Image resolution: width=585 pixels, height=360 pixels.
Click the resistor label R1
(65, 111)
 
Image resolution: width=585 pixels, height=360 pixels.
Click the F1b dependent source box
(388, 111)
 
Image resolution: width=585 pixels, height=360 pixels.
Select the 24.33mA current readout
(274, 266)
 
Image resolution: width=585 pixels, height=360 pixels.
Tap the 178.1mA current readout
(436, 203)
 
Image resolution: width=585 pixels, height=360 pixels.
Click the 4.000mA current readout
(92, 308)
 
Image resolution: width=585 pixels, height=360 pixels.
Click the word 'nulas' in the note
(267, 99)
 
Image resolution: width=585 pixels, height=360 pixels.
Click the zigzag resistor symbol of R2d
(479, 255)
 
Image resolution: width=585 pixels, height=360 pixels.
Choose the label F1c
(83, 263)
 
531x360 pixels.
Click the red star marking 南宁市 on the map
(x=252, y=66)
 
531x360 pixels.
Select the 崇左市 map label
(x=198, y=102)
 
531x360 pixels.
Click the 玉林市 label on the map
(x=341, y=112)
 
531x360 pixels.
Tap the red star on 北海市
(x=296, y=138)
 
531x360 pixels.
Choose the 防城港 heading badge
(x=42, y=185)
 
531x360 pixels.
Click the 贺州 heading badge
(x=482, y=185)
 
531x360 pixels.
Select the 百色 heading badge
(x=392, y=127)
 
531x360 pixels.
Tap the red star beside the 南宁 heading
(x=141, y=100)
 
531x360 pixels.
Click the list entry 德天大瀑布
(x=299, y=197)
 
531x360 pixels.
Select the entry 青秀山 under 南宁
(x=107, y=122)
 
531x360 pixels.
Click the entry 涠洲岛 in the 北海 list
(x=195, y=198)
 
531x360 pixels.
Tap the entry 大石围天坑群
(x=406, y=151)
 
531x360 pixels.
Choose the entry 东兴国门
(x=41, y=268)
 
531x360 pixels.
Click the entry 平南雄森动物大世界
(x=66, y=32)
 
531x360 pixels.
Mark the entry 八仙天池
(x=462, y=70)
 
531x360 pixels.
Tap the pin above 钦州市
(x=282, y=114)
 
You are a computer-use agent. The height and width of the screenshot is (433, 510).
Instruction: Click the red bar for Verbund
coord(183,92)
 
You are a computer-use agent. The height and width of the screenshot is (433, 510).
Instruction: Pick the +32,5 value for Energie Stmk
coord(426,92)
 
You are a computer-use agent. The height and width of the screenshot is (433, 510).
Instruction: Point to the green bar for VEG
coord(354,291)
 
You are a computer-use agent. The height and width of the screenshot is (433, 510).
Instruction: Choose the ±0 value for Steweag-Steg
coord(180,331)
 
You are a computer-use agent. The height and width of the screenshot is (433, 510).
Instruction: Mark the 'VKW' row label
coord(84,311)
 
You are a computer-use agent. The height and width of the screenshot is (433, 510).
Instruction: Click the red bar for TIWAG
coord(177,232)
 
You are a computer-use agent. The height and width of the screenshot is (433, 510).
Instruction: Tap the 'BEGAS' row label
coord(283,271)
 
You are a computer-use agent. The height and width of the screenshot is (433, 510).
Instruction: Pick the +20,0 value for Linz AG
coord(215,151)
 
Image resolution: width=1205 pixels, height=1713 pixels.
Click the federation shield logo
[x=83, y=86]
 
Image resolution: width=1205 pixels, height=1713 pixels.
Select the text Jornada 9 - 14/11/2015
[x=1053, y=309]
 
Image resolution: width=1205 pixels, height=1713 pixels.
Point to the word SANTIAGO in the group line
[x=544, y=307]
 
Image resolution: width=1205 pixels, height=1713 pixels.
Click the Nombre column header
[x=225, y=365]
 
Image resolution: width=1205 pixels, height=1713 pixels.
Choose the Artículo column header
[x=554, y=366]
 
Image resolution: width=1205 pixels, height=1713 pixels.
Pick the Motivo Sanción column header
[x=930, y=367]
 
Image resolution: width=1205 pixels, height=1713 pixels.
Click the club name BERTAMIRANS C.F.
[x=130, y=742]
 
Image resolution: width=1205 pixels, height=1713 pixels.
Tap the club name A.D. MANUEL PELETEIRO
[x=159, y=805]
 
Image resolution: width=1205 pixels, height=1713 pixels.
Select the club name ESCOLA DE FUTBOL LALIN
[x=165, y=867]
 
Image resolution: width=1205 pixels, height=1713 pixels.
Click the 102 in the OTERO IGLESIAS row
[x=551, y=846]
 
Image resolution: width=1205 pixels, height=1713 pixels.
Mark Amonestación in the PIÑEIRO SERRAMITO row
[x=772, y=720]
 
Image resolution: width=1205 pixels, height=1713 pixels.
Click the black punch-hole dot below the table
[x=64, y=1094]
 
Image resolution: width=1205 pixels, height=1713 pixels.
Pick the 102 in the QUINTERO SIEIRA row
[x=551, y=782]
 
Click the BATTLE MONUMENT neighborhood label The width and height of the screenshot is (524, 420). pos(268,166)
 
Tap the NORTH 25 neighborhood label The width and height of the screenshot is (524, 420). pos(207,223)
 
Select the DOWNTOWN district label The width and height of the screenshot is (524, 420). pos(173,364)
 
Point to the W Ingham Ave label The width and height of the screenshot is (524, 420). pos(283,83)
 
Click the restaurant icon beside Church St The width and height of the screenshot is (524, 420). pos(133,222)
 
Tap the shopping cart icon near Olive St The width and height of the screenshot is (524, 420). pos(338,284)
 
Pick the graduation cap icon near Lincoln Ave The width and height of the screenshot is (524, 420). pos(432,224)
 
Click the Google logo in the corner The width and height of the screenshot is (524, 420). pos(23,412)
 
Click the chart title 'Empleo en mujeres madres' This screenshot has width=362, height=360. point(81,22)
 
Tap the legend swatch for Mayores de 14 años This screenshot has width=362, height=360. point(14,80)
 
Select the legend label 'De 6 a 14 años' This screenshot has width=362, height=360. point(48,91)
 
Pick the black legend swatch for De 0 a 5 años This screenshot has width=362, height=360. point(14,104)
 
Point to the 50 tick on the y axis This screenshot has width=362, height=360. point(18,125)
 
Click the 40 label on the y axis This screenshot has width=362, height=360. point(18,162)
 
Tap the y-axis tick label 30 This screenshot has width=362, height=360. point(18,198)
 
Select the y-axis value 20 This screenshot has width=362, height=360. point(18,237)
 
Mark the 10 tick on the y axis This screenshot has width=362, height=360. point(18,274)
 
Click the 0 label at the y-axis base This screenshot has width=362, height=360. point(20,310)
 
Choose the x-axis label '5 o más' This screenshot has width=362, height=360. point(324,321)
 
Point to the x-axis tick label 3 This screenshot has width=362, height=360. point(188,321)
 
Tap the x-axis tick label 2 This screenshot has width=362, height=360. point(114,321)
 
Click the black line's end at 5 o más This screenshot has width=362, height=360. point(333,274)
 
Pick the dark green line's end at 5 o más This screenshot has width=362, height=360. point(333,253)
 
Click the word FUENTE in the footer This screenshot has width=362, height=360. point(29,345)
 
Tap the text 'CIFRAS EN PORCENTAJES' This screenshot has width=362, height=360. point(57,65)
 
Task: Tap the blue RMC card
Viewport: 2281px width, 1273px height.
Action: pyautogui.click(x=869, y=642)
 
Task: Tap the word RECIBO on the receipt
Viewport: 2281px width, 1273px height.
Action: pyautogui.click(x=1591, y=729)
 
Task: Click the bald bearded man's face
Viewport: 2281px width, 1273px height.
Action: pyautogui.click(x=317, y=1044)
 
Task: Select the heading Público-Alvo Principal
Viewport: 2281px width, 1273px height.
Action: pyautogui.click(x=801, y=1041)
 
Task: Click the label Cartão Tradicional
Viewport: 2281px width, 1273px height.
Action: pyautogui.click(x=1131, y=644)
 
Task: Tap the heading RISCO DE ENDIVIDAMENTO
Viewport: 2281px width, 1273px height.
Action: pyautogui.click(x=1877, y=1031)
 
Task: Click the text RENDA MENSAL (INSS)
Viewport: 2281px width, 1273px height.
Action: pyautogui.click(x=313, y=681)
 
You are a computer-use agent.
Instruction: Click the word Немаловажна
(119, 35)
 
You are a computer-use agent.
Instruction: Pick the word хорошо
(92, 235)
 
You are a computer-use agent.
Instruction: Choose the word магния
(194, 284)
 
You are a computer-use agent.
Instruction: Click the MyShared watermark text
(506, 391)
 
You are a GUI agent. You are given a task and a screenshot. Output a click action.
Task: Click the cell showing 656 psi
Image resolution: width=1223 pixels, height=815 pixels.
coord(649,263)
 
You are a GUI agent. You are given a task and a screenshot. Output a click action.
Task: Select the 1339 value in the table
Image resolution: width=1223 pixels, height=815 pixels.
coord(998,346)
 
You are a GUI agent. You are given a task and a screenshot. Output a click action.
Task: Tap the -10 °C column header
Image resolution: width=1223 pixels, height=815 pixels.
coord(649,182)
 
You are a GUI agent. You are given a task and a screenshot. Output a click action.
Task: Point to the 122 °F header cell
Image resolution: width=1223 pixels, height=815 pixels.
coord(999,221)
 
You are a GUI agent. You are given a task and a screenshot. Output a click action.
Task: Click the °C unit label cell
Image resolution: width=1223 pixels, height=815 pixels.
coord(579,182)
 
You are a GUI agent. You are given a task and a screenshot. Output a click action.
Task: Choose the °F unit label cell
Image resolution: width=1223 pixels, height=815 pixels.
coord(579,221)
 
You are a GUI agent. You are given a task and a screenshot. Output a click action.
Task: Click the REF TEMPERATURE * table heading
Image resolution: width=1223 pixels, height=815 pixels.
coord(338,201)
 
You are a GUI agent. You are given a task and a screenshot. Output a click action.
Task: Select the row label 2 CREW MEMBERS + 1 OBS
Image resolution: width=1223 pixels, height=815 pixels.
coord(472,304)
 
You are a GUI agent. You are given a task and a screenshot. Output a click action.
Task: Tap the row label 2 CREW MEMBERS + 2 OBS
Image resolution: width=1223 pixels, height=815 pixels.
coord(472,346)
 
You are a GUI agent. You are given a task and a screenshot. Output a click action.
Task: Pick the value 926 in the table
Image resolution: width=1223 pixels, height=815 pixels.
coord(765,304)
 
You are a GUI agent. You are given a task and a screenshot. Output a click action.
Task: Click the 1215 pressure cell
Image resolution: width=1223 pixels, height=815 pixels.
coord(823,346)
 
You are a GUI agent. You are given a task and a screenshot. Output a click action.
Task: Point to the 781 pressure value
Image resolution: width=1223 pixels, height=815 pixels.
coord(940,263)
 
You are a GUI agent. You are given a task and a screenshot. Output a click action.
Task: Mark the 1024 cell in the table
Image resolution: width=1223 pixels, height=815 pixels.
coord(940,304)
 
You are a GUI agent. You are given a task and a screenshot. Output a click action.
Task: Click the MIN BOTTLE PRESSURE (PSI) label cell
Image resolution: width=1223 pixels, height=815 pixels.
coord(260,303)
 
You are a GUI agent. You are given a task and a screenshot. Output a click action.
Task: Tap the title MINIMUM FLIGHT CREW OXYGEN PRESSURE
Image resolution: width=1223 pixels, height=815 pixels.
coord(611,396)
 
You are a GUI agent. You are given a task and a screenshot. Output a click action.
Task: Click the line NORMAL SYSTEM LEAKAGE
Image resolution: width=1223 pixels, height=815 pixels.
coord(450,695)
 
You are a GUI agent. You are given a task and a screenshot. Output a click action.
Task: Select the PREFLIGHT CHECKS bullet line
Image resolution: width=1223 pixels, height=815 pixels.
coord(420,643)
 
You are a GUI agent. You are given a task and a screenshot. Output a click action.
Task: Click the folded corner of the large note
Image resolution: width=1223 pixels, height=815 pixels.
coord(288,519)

_Problem_. Please report how many lines in the entries above contain the word "neighborhood", matching case exactly, and give only that number.

_Full solution_. 2